In 1950, the Canadian actor Bernard Braden had launched the radio series Breakfast with Braden and Bedtime with Braden to which Fletcher was invited to be an announcer for the ending of both programmes, taking a comedy role in the latter programme. Afterwards, he received invites to read for a number of light entertainment programmes, such as The Navy Lark, and Bath-Time With Braden in which he played the part of a barrister. Fletcher survived an attempt to remove him from the show after Braden had an interview with Ian Jacob, the Director-General of the BBC. He remained in radio until he was 58, when he left the BBC staff in the late 1960s and joined Braden as an announcer, on television programmes such as the short-lived series Twice a Fortnight, the BBC consumer programme Braden's Week and On the Braden Beat on ITV. In 1971, Fletcher was summoned by actor John Cleese to receive the Monty Python Award for best dressed newsreader.
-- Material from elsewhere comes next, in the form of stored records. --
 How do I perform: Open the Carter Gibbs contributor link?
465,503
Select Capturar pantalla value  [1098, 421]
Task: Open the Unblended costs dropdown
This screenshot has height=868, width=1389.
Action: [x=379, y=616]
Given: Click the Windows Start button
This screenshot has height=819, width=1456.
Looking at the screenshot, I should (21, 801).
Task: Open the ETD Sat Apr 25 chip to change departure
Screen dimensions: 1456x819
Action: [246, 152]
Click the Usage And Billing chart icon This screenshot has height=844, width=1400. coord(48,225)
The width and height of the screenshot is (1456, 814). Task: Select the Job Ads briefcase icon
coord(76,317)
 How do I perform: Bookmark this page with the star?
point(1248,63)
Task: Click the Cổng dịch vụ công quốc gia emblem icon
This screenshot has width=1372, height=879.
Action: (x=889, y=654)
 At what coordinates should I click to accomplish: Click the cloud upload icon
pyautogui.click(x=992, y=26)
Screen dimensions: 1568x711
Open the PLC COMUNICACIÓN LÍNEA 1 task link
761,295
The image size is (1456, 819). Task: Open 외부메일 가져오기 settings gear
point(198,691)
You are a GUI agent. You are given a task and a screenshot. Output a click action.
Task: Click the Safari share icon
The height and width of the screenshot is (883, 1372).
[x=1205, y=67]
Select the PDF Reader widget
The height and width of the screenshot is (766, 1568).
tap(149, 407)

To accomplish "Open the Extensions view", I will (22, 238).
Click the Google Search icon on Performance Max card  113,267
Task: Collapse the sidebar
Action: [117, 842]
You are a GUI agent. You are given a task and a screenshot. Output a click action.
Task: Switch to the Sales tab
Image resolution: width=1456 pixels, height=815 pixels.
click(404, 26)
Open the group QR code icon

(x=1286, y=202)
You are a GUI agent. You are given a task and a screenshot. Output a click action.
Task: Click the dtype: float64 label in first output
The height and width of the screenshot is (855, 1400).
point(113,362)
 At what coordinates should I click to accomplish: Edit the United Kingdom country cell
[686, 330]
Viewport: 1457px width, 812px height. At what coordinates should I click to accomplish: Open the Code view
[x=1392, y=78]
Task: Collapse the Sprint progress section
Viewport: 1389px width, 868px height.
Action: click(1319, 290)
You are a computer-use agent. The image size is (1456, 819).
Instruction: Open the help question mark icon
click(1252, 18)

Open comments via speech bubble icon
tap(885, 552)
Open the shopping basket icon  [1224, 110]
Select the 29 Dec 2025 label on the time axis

Esther Rantzen, who was a researcher on Braden's Week, reportedly wanted Fletcher to read the newspaper clippings on her consumer programme That's Life! but an administrative error by a BBC booking clerk meant that Cyril Fletcher got the part instead. In 1975, John Lloyd and Nigel Rees sought a broadcaster to read the quotations on the BBC Radio 4 panel game show Quote... Unquote and selected Fletcher for the job. Fletcher sometimes provided Rees with suggestions of reading a quote in a certain manner but Rees dissuaded him from doing it. He retired from the programme in 1994 because of ill health, having recorded 200 editions.

== Personal life ==
Fletcher was married twice. His first marriage was to Terri Hann from 1938 to 1958. They had two children. On 29 May 1959, he married for the second time to the BBC Overseas Service studio manager Rita Dando. There were two children of the second marriage. Fletcher had an heart attack en route to a betting shop and died at hospital in Roehampton on 6 February 1996. His funeral was at the Mortlake Crematorium on 13 February.